[Passage provided]
---------------

With the departure of all other band members, Van Cauter decided to transform Until Death Overtakes Me into a solo project once again. He released his first album, Symphony I: Deep Dark Red, in February 2002. Shortly after that, Van Cauter began exploring other musical genres and emerged with new solo projects. He then founded the one-man project I Dream No More.

Van Cauter says he discovered the drone doom genre while working on his first album for I Dream No More, called Fade - Die, which was released in April 2002. He experimented with making heavy drone sounds on a bass guitar. As a result, he started yet another solo project, called Fall of the Grey-Winged One. In June 2002 he released the album Aeons of Dreams. Van Cauter describes the album as "drone sound with some ambient and industrial elements." Around May of that year, Van Cauter dropped out of school. The excess free time allowed him to concentrate on his music, and as a result he founded three more solo projects: The Ethereal, Organium and Dreams of Dying Stars.

In January 2003, he released the first album, Desolate, under Beyond Black Void. In the summer of that year Van Cauter joined the doom metal band Pantheist, as a live musician. He remained in the band for the next 10 months, during which he has toured with it, on one occasion alongside funeral doom pioneers Skepticism. He was also asked to record the vocals for one track in Pantheist's debut album.

---------------

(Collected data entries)
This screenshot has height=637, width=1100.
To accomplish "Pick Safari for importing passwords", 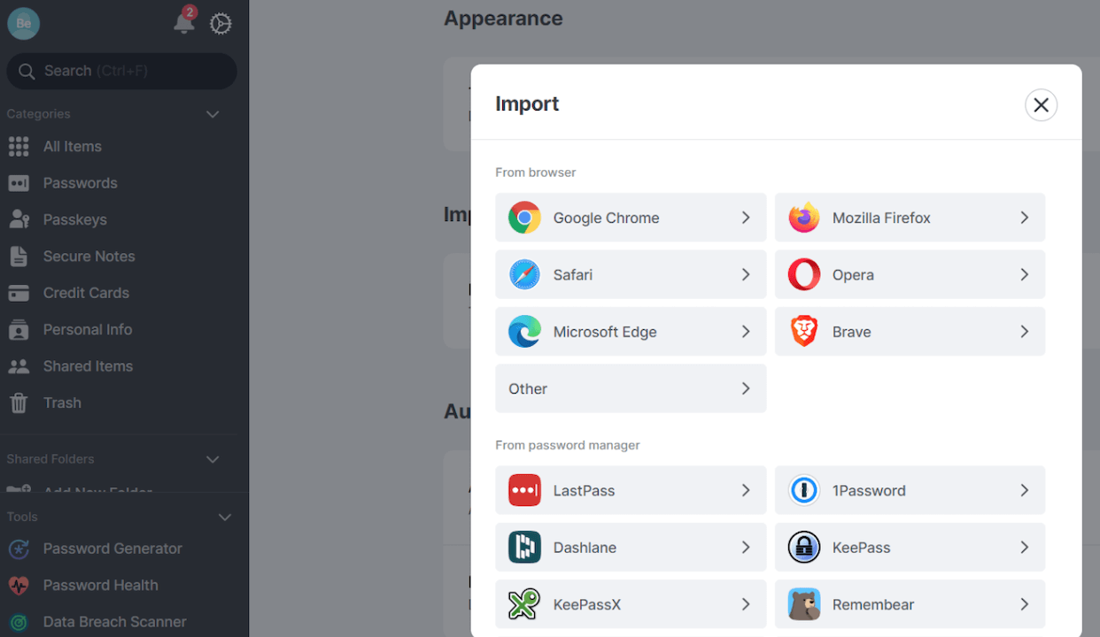I will (x=630, y=274).
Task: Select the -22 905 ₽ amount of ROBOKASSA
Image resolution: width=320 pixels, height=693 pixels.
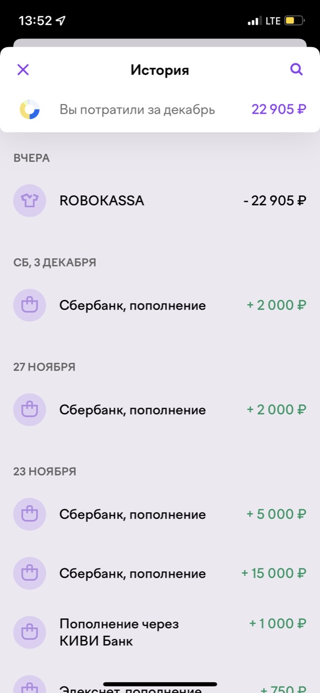Action: coord(275,201)
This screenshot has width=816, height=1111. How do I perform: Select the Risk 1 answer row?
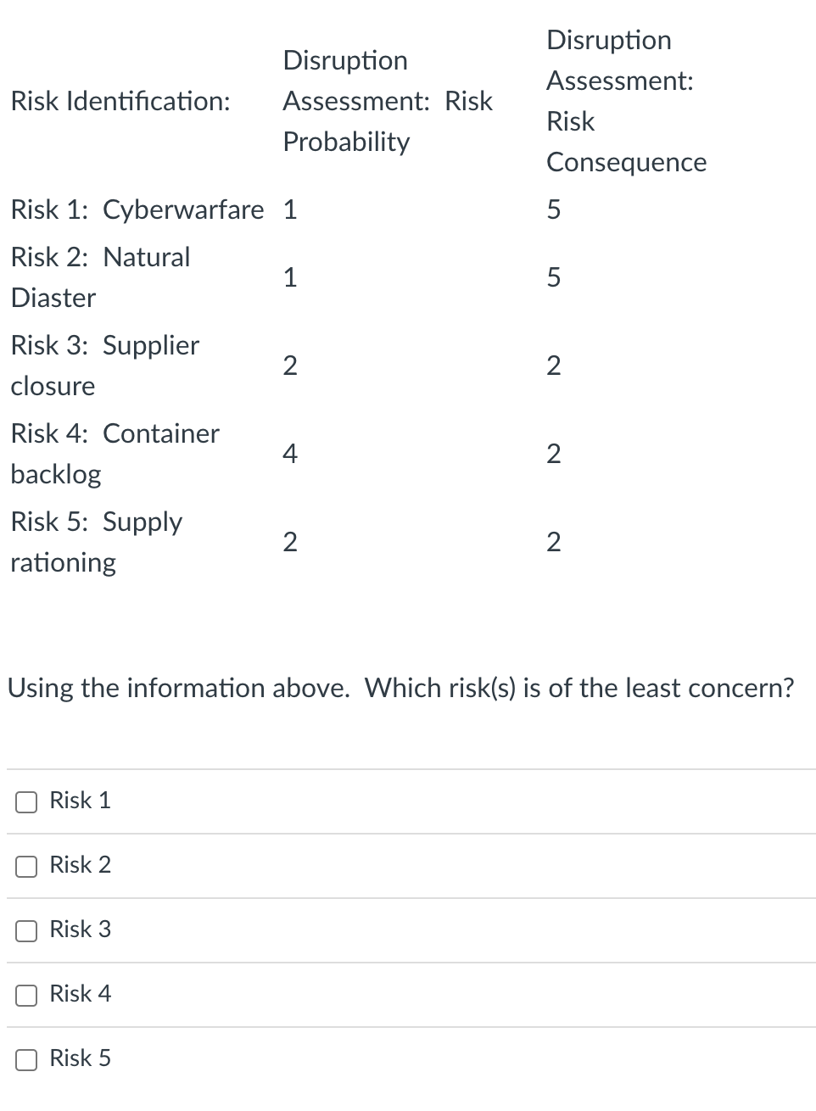[80, 801]
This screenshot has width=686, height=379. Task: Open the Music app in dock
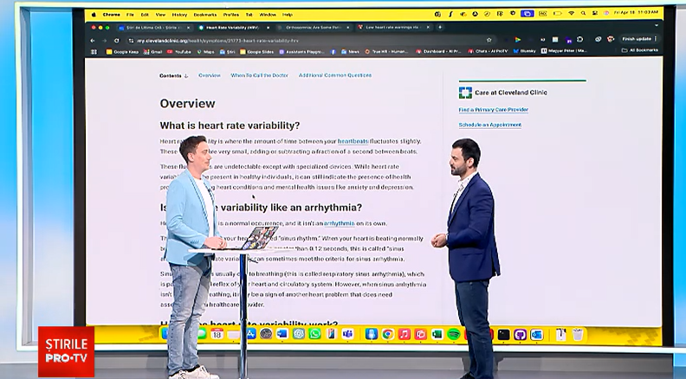(404, 334)
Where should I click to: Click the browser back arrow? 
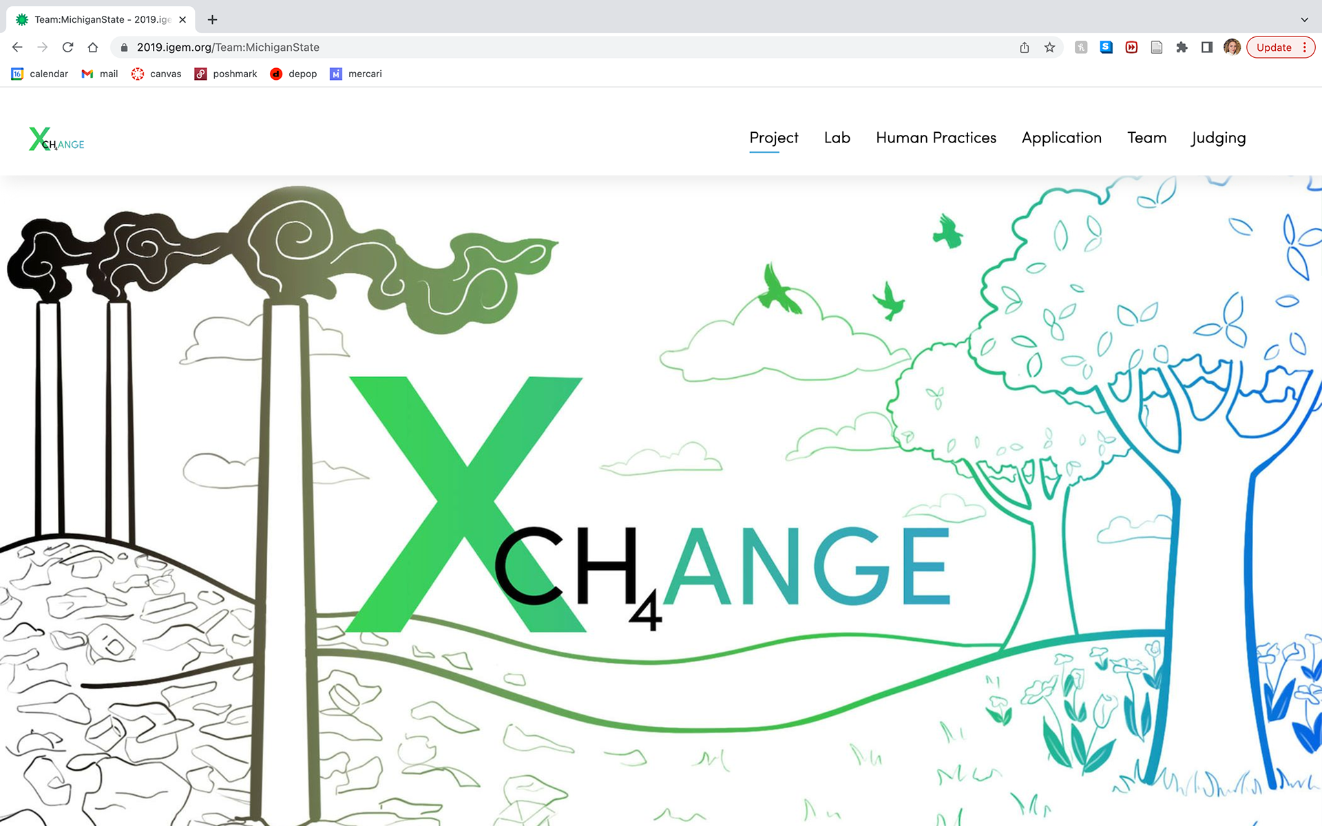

---------------

[Aim of the task] Continue the passage about Van Cauter's music projects, starting after its last sentence.

[Output for this exercise]
In May 2003, Van Cauter founded a small record label, called NULLL Records.

He started two more projects, Tear Your Soul Apart - intent on experimenting more with ambient and noise sounds, and the more drone-focused In The Mist. Van Cauter says that the album Lost, released under In The Mist, is one of his most favourite works.

===Influences===
Van Cauter says that he has a rather grim worldview. According to his website, his music is influenced by his own way of life, his dreams, feelings, and a striving to honor true music.

==Personal life==
Van Cauter enjoys graphic design and is the owner and founder of the record label NULLL Records.

==Discography==
Stijn Van Cauter has several solo projects. His discography is listed here per project.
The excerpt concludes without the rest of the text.